Opening on (a younger) Sasha’s birthday, her family comes across as normal. Familiar. Her mother and father (Sophie Cadieux and Steve LaPante) love her musical ambitions, so they gift her a keyboard. She’s never touched a keyboard, but you wouldn’t know that the way she plays it. She demonstrates a savant-like gift with her present, and her parents couldn’t be more proud.  Unfortunately, this is as good as the night is going to get.

You see, as expected for a child’s birthday, Sasha’s family hires a birthday clown. As expected for a family of vampires, they make dinner out of the unsuspecting clown…but Sasha does not respond to the brutal, off-screen maiming with delight. No, she responds with fear. This little vampire is afraid of grotesque violence.  Such a concerning psychological response inspires immediate action, and the parents take their daughter to the best vampire psychologists they can find. Ultimately, her father (with begrudging acceptance from her mother) decides to let Sasha figure herself out. This is fine for a while, but years later, not much has changed. Her musical talent is resigned to performing outside a deli for change, and she’s not hunting for herself either. Frustrated by hunting for three, Sasha’s mother has had it. The now high-school aged Sasha has to hunt for herself, and so she is sent to live with her cousin Denise until she gets a grasp on the ugly business of hunting. 

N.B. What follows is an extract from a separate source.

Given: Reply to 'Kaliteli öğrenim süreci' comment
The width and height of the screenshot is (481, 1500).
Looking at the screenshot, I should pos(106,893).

During this time, Sasha gets to know Paul. He works a crappy job at a bowling alley, where he’s constantly tormented by a bully. This bully’s torments range from urging Paul to commit suicide as he stands on the roof of the bowling alley, to filling his shoes with nacho cheese. Given the circumstances, Paul is more than happy to give up his life so that Sasha can feed. Thinking she’s found a humanist justification for suicide, Sasha is initially enthusiastic, but even if she doesn’t realize it yet, killing Paul is still at odds with her moral compass. 

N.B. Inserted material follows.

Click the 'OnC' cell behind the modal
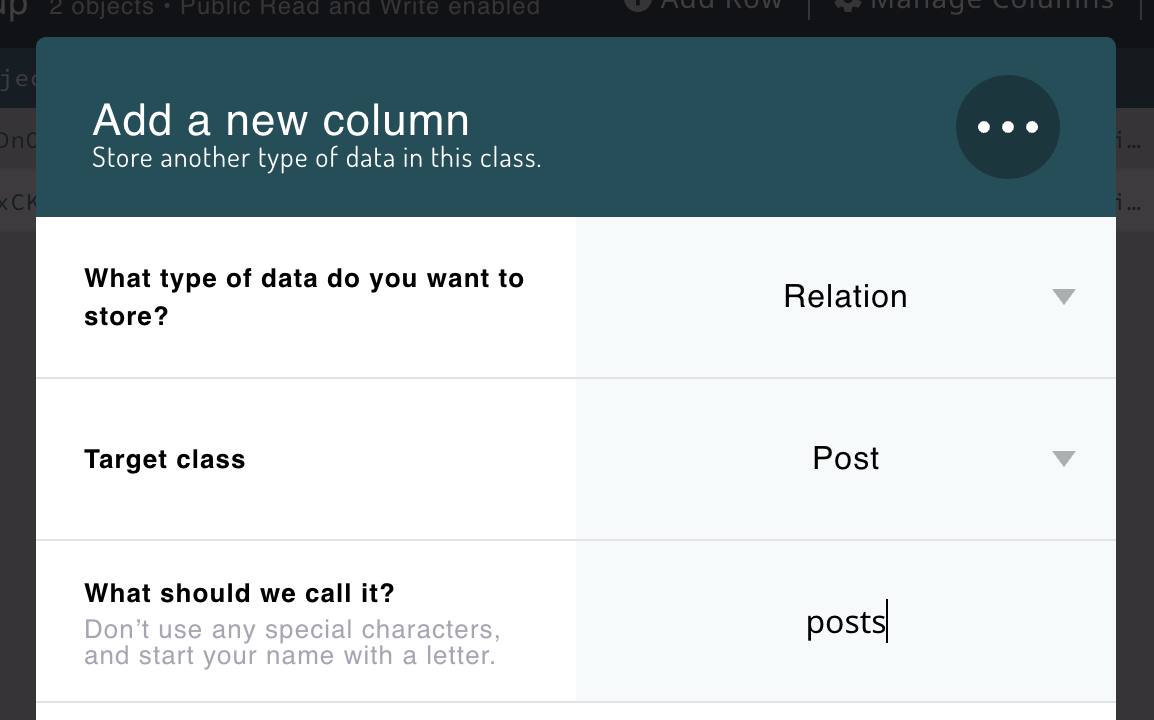 tap(17, 141)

This inner turmoil is not immediately expressed as explicit conflict, but through the tropes of a charming teenage romcom. The build-up to the feeding, for instance, has Sasha playing music to negate the awkwardness of the situation. Despite the vampiric nature, this moment has all the human awkwardness of two teens building up to their first time. Coupled with a montage where they exact prankster vengeance on some bullies (student and teacher alike), it’s clear that her attempt to give Paul a last wish is leading to other feelings—whether they intend it or not. 

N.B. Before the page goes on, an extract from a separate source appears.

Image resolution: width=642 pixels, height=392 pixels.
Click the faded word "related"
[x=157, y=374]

This still comes with its own issues. In fact, they’re the same issues from the beginning, and now they’re more complicated. Not only hasn’t she resolved the problem of feeding off humans, now she loves a human. However, the means for this resolution are, graciously, wholesome. Because, lest we forget, Humanist Vampire started out as a family affair, and it ends as one. For all her mother’s frustrations, her father’s rock-and-hard place confusion on how to reconcile his daughter’s empathy and her need to survive, and her cousin Denise’s smug dismissal of Sasha’s empathy, deep down, they all care about Sasha. They love her. They’re frustrated with her, and know that her feelings for Paul will only make their lives a helluva lot more difficult, and yet, they trust her. They wanted her to become her own person, and even if it wasn’t in a way they preferred, she still did that, and they have to help her get through it — just as we all have to help our family. 

This compassion, this heart, this love in the life of grim creatures like vampires, is what defines Humanist Vampire’s catharsis, its soul. As mentioned in other reviews for this festival, vampire stories embrace the dichotomy of the human with the supernatural to grimmer ends  (often using the lure of our human greed to satisfy the vampire’s bloodlust) but Humanist Vampire forgoes this. Here, the vampire is not a devil on your shoulder, but a flesh and blood being with a soul of its own. With this soul comes a capacity for positive feelings like joy, less positive but all-too-human feelings like insecurity and anger, and all the messy, redemptive capacity for love in between.